David Hockney Tate Britain ‘A Bigger Splash’ and ‘Peter Climbing Out of Nick’s Pool’
Brief Transient Hedonism
David Hockney Tate Britain ‘A Bigger Splash’
and ‘Peter Climbing Out of Nick’s Pool’
When you gaze upon the nubile form of the figure rising from the pool, what you see? What do you feel? What values, attitudes and beliefs of yours rise to the surface with the figure? Transient hedonism all too brief.
The 1960s and 70s Los Angeles Gay Californian Lifestyle.
Carefree? Socially acceptable? Pre-AIDS. Rejection of social norms? Affluence – the swimming pool, warm and sunny – the blue sky and palm trees. Hedonism. A transient life of our understanding, experience, desire or rejection?
Transience and Loss
The transience and eventual loss of life and all worldly goods (water does not record our existence, our presence, the splash we make quickly disappears as though you were never there).

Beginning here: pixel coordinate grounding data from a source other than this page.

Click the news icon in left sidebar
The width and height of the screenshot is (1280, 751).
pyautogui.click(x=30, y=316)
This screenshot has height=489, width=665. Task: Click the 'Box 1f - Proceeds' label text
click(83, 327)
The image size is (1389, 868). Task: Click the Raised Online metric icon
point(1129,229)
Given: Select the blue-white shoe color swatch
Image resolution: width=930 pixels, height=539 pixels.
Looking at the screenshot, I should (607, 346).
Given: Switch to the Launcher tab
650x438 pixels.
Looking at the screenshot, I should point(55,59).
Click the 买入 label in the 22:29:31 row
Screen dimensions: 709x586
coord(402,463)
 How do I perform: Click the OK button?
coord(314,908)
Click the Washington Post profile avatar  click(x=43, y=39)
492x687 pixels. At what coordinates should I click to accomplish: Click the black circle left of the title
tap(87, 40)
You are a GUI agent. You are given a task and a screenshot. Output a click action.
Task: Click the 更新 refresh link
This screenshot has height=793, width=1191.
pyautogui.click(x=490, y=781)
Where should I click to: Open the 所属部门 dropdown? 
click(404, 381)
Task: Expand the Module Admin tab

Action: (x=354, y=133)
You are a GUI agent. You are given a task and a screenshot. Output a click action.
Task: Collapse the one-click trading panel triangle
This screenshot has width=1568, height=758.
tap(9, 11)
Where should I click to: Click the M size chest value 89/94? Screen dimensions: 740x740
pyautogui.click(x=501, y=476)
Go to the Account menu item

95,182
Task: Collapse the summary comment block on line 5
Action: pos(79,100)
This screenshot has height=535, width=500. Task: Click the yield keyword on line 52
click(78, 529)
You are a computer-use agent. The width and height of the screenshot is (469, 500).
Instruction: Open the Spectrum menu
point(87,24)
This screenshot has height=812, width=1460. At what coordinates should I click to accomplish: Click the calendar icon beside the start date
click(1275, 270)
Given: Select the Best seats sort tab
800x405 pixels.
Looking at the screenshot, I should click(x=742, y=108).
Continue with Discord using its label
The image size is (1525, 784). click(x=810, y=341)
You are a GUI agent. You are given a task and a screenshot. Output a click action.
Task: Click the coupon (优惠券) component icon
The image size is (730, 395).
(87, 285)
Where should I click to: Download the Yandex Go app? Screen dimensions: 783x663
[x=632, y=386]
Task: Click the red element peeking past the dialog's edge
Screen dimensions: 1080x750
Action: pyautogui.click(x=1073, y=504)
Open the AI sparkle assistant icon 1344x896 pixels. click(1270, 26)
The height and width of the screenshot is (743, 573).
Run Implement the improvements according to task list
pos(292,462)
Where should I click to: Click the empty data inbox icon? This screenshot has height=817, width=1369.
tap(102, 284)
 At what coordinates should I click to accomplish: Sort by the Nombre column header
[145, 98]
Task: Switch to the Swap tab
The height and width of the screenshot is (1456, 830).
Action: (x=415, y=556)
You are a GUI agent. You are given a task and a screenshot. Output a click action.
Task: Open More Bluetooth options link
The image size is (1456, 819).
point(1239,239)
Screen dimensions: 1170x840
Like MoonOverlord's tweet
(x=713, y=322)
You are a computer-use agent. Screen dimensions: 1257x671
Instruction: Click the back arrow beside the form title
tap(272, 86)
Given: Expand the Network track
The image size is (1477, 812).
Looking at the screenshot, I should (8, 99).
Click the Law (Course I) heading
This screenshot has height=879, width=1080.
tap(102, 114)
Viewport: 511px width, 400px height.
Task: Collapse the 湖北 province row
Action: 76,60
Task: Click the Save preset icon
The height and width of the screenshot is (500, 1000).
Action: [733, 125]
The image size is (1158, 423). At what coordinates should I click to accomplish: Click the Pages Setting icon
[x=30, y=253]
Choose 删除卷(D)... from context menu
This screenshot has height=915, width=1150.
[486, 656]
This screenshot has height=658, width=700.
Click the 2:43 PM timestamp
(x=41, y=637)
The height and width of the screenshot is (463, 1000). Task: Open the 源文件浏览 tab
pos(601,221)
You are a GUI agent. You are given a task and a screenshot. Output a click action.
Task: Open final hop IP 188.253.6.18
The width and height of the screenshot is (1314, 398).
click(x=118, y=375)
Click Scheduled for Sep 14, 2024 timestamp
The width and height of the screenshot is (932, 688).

The movements we make, the climbing out of the pool, the sunbathing even, all lost in the ether of the chronology of time. Lost, originally in Old English ’lorn’ from forlorn, bereavement and death. Brief transient hedonism.
Merely recorded on canvas, framed and white outline bordered as though so a snapshot in time, the next frame – we’ll be gone. Brief transient hedonism.
Warmth, colour, gaiety, physical and mental pleasures – make the most of them whilst you can. Perhaps look at length into ‘A Bigger Splash’ for a deeper meaning touching us all. Brief transient hedonism.